1420 MHz

There are four manmade object that have left our solar system: Pioneer 10, Pioneer 11, Voyager 1, and Voyager 2.

Yesterday I wrote about the Golden Record which is on both of the Voyager probes. Some of the graphics on the cover of the Golden Record is also on plaques attached to the Pioneer probes. In particular, the two plaques and the two record covers have the following image.

Pioneer plaque hydrogen diagram

This image is essential to decoding the rest of the images. It represents a “spin flip transition” of a neutral hydrogen atom. This event has a frequency of 1420.405 MHz, corresponding to a wavelength of about 21 cm. The little hash mark is meant to indicate that this is a unit of measurement, both of length (21 cm) and time (the time it takes light to travel 21 cm).

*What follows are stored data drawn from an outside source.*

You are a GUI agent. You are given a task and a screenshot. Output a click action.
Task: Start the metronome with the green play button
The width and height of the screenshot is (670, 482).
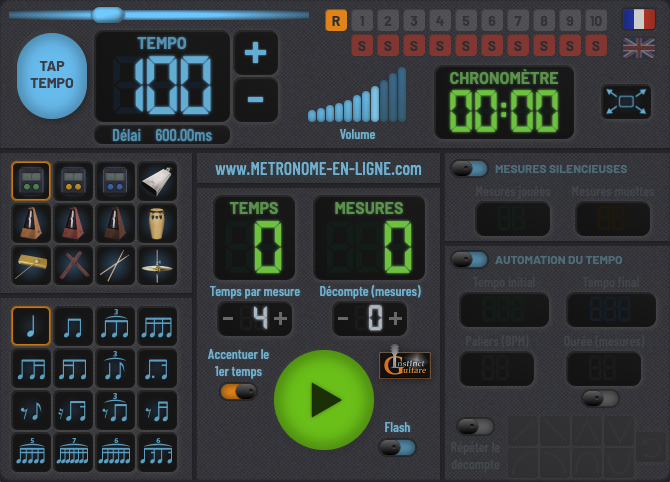coord(323,399)
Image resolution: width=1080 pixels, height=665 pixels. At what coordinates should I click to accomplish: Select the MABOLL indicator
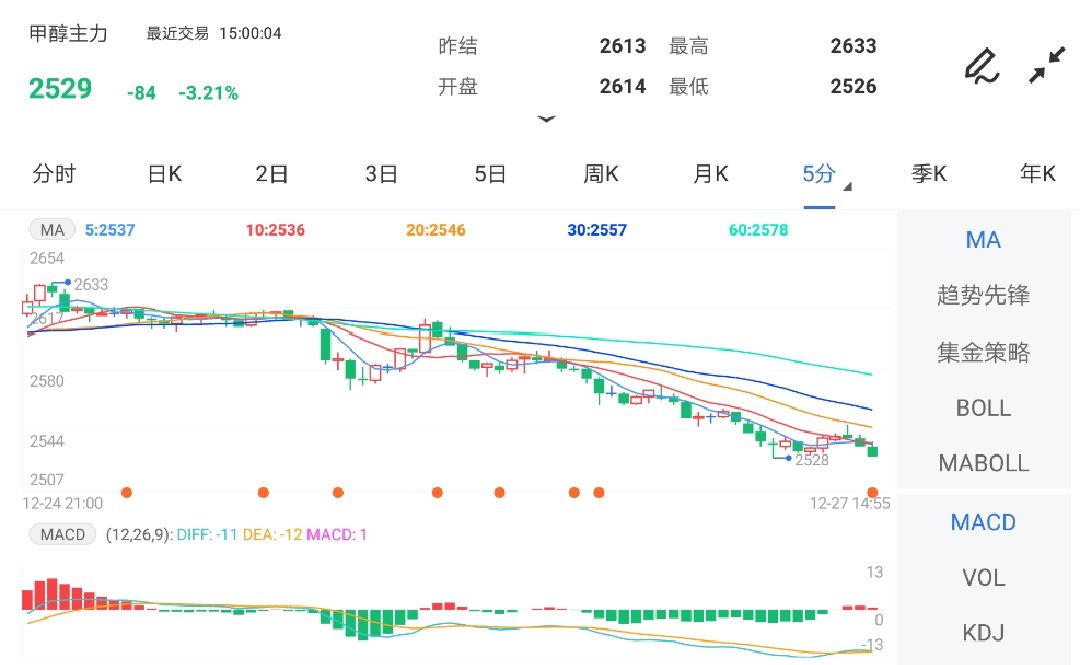tap(983, 463)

The thought behind the unit of measurement was that it might make sense to an extraterrestrial being. Frequencies associated with hydrogen atoms are more universal than seconds (which ultimately derive from the period of Earth’s rotation) or meters (which derive from the circumference of the Earth).

The Wow! signal

The frequency 1420 MHz is special, so special that scientists believed advanced civilizations would recognize it. That’s why an astronomer, Jerry R. Ehman, was excited to observe a strong signal at that frequency on August 15, 1977. (Incidentally, this was five days before Voyager 2 was launched.)

Ehman wrote “Wow!” on a computer printout of the signal, and the signal has become known as “the Wow! signal.”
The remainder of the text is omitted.